**Exercise aim**.
Nothing may differ between your reply and the listing that follows.

**Dataset**.
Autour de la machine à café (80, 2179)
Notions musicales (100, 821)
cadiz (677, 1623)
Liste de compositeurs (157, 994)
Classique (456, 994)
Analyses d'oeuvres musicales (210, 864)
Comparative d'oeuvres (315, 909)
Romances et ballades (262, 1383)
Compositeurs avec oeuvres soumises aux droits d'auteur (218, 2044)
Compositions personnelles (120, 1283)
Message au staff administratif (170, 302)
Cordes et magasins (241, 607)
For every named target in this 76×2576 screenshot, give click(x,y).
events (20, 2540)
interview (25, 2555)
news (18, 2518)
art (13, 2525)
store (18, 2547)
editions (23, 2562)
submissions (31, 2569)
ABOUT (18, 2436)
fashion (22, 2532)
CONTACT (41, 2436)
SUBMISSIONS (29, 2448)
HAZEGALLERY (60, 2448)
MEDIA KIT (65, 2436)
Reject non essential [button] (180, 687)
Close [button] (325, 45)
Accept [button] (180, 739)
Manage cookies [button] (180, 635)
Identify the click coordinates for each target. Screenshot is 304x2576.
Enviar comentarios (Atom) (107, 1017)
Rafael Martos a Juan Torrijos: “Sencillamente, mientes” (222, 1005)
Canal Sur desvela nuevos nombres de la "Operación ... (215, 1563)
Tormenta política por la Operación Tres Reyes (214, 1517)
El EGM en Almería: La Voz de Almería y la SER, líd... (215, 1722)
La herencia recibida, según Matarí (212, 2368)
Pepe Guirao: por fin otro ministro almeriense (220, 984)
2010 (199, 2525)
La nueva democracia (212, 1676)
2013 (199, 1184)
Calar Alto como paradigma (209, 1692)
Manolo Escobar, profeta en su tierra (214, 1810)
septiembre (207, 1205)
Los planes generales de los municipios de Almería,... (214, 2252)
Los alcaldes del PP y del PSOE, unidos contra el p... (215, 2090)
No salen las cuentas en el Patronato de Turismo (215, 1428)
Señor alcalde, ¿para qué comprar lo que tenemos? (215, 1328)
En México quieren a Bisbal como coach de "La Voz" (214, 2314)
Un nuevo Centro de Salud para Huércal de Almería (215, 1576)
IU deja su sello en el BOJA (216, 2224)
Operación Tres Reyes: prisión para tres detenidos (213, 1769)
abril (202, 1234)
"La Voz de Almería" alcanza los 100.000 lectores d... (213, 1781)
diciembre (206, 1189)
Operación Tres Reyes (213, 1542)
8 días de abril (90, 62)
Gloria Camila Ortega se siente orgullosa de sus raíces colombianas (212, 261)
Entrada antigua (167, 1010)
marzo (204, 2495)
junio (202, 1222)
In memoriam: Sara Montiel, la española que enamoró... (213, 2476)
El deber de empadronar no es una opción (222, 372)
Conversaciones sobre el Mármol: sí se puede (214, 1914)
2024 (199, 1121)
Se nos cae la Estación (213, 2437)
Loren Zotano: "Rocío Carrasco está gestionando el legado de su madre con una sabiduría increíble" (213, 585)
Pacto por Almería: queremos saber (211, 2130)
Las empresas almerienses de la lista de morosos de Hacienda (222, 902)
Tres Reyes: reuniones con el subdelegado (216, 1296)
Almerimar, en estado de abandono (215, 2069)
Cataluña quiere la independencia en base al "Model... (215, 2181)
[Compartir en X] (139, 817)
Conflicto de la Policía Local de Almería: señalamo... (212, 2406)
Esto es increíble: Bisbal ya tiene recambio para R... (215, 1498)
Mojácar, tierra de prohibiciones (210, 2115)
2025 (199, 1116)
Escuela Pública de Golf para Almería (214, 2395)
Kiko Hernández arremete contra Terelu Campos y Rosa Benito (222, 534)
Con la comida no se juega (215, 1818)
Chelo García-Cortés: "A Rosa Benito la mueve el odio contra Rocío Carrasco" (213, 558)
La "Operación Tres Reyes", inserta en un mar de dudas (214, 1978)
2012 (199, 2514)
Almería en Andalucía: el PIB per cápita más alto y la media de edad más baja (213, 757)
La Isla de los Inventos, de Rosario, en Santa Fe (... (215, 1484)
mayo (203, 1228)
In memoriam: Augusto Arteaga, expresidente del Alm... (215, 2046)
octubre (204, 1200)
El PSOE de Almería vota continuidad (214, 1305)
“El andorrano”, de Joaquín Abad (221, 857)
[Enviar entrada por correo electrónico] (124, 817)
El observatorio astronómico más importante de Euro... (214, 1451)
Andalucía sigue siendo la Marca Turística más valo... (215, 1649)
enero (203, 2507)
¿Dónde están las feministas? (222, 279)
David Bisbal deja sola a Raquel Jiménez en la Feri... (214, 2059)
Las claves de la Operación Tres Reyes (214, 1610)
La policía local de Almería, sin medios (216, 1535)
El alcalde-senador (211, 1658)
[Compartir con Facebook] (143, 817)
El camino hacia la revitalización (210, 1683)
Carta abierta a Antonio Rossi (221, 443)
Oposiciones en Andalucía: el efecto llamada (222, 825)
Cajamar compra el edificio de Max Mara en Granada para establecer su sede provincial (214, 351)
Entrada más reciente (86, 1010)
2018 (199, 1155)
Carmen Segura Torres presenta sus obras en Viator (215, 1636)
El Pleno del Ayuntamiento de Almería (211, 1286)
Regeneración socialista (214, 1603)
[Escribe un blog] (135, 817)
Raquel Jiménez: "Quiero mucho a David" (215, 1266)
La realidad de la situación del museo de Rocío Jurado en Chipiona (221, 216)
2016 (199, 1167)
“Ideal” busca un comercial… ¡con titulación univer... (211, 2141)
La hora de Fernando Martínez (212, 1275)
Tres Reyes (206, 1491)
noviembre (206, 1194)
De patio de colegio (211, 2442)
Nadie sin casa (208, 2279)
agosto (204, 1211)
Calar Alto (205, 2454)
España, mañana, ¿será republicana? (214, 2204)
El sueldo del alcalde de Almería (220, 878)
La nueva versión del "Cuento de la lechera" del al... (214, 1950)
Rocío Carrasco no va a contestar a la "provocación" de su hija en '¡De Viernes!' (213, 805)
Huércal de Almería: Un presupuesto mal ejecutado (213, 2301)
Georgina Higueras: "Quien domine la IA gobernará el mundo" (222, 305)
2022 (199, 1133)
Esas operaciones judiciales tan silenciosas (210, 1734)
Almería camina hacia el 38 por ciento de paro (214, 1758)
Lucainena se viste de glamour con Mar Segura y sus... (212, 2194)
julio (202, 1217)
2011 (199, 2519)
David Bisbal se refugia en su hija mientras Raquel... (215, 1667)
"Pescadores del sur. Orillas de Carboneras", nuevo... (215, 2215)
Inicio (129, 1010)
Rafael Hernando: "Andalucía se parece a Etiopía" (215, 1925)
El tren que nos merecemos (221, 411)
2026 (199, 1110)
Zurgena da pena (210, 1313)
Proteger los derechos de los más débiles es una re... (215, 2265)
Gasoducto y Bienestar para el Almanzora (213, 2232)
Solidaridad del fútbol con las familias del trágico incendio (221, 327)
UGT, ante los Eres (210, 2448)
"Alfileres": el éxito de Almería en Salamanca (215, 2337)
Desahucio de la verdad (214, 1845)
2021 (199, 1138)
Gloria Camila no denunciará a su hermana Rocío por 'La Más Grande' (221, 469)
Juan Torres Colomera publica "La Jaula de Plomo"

**Task answer**.
Autour de la machine à café (80, 2179)
Notions musicales (100, 821)
cadiz (677, 1623)
Liste de compositeurs (157, 994)
Classique (456, 994)
Analyses d'oeuvres musicales (210, 864)
Comparative d'oeuvres (315, 909)
Romances et ballades (262, 1383)
Compositeurs avec oeuvres soumises aux droits d'auteur (218, 2044)
Compositions personnelles (120, 1283)
Message au staff administratif (170, 302)
Cordes et magasins (241, 607)
For every named target in this 76×2576 screenshot, give click(x,y).
events (20, 2540)
interview (25, 2555)
news (18, 2518)
art (13, 2525)
store (18, 2547)
editions (23, 2562)
submissions (31, 2569)
ABOUT (18, 2436)
fashion (22, 2532)
CONTACT (41, 2436)
SUBMISSIONS (29, 2448)
HAZEGALLERY (60, 2448)
MEDIA KIT (65, 2436)
Reject non essential [button] (180, 687)
Close [button] (325, 45)
Accept [button] (180, 739)
Manage cookies [button] (180, 635)
Identify the click coordinates for each target. Screenshot is 304x2576.
Enviar comentarios (Atom) (107, 1017)
Rafael Martos a Juan Torrijos: “Sencillamente, mientes” (222, 1005)
Canal Sur desvela nuevos nombres de la "Operación ... (215, 1563)
Tormenta política por la Operación Tres Reyes (214, 1517)
El EGM en Almería: La Voz de Almería y la SER, líd... (215, 1722)
La herencia recibida, según Matarí (212, 2368)
Pepe Guirao: por fin otro ministro almeriense (220, 984)
2010 (199, 2525)
La nueva democracia (212, 1676)
2013 (199, 1184)
Calar Alto como paradigma (209, 1692)
Manolo Escobar, profeta en su tierra (214, 1810)
septiembre (207, 1205)
Los planes generales de los municipios de Almería,... (214, 2252)
Los alcaldes del PP y del PSOE, unidos contra el p... (215, 2090)
No salen las cuentas en el Patronato de Turismo (215, 1428)
Señor alcalde, ¿para qué comprar lo que tenemos? (215, 1328)
En México quieren a Bisbal como coach de "La Voz" (214, 2314)
Un nuevo Centro de Salud para Huércal de Almería (215, 1576)
IU deja su sello en el BOJA (216, 2224)
Operación Tres Reyes: prisión para tres detenidos (213, 1769)
abril (202, 1234)
"La Voz de Almería" alcanza los 100.000 lectores d... (213, 1781)
diciembre (206, 1189)
Operación Tres Reyes (213, 1542)
8 días de abril (90, 62)
Gloria Camila Ortega se siente orgullosa de sus raíces colombianas (212, 261)
Entrada antigua (167, 1010)
marzo (204, 2495)
junio (202, 1222)
In memoriam: Sara Montiel, la española que enamoró... (213, 2476)
El deber de empadronar no es una opción (222, 372)
Conversaciones sobre el Mármol: sí se puede (214, 1914)
2024 (199, 1121)
Se nos cae la Estación (213, 2437)
Loren Zotano: "Rocío Carrasco está gestionando el legado de su madre con una sabiduría increíble" (213, 585)
Pacto por Almería: queremos saber (211, 2130)
Las empresas almerienses de la lista de morosos de Hacienda (222, 902)
Tres Reyes: reuniones con el subdelegado (216, 1296)
Almerimar, en estado de abandono (215, 2069)
Cataluña quiere la independencia en base al "Model... (215, 2181)
[Compartir en X] (139, 817)
Conflicto de la Policía Local de Almería: señalamo... (212, 2406)
Esto es increíble: Bisbal ya tiene recambio para R... (215, 1498)
Mojácar, tierra de prohibiciones (210, 2115)
2025 (199, 1116)
Escuela Pública de Golf para Almería (214, 2395)
Kiko Hernández arremete contra Terelu Campos y Rosa Benito (222, 534)
Con la comida no se juega (215, 1818)
Chelo García-Cortés: "A Rosa Benito la mueve el odio contra Rocío Carrasco" (213, 558)
La "Operación Tres Reyes", inserta en un mar de dudas (214, 1978)
2012 (199, 2514)
Almería en Andalucía: el PIB per cápita más alto y la media de edad más baja (213, 757)
La Isla de los Inventos, de Rosario, en Santa Fe (... (215, 1484)
mayo (203, 1228)
In memoriam: Augusto Arteaga, expresidente del Alm... (215, 2046)
octubre (204, 1200)
El PSOE de Almería vota continuidad (214, 1305)
“El andorrano”, de Joaquín Abad (221, 857)
[Enviar entrada por correo electrónico] (124, 817)
El observatorio astronómico más importante de Euro... (214, 1451)
Andalucía sigue siendo la Marca Turística más valo... (215, 1649)
enero (203, 2507)
¿Dónde están las feministas? (222, 279)
David Bisbal deja sola a Raquel Jiménez en la Feri... (214, 2059)
Las claves de la Operación Tres Reyes (214, 1610)
La policía local de Almería, sin medios (216, 1535)
El alcalde-senador (211, 1658)
[Compartir con Facebook] (143, 817)
El camino hacia la revitalización (210, 1683)
Carta abierta a Antonio Rossi (221, 443)
Oposiciones en Andalucía: el efecto llamada (222, 825)
Cajamar compra el edificio de Max Mara en Granada para establecer su sede provincial (214, 351)
Entrada más reciente (86, 1010)
2018 (199, 1155)
Carmen Segura Torres presenta sus obras en Viator (215, 1636)
El Pleno del Ayuntamiento de Almería (211, 1286)
Regeneración socialista (214, 1603)
[Escribe un blog] (135, 817)
Raquel Jiménez: "Quiero mucho a David" (215, 1266)
La realidad de la situación del museo de Rocío Jurado en Chipiona (221, 216)
2016 (199, 1167)
“Ideal” busca un comercial… ¡con titulación univer... (211, 2141)
La hora de Fernando Martínez (212, 1275)
Tres Reyes (206, 1491)
noviembre (206, 1194)
De patio de colegio (211, 2442)
Nadie sin casa (208, 2279)
agosto (204, 1211)
Calar Alto (205, 2454)
España, mañana, ¿será republicana? (214, 2204)
El sueldo del alcalde de Almería (220, 878)
La nueva versión del "Cuento de la lechera" del al... (214, 1950)
Rocío Carrasco no va a contestar a la "provocación" de su hija en '¡De Viernes!' (213, 805)
Huércal de Almería: Un presupuesto mal ejecutado (213, 2301)
Georgina Higueras: "Quien domine la IA gobernará el mundo" (222, 305)
2022 (199, 1133)
Esas operaciones judiciales tan silenciosas (210, 1734)
Almería camina hacia el 38 por ciento de paro (214, 1758)
Lucainena se viste de glamour con Mar Segura y sus... (212, 2194)
julio (202, 1217)
2011 (199, 2519)
David Bisbal se refugia en su hija mientras Raquel... (215, 1667)
"Pescadores del sur. Orillas de Carboneras", nuevo... (215, 2215)
Inicio (129, 1010)
Rafael Hernando: "Andalucía se parece a Etiopía" (215, 1925)
El tren que nos merecemos (221, 411)
2026 (199, 1110)
Zurgena da pena (210, 1313)
Proteger los derechos de los más débiles es una re... (215, 2265)
Gasoducto y Bienestar para el Almanzora (213, 2232)
Solidaridad del fútbol con las familias del trágico incendio (221, 327)
UGT, ante los Eres (210, 2448)
"Alfileres": el éxito de Almería en Salamanca (215, 2337)
Desahucio de la verdad (214, 1845)
2021 (199, 1138)
Gloria Camila no denunciará a su hermana Rocío por 'La Más Grande' (221, 469)
Juan Torres Colomera publica "La Jaula de Plomo"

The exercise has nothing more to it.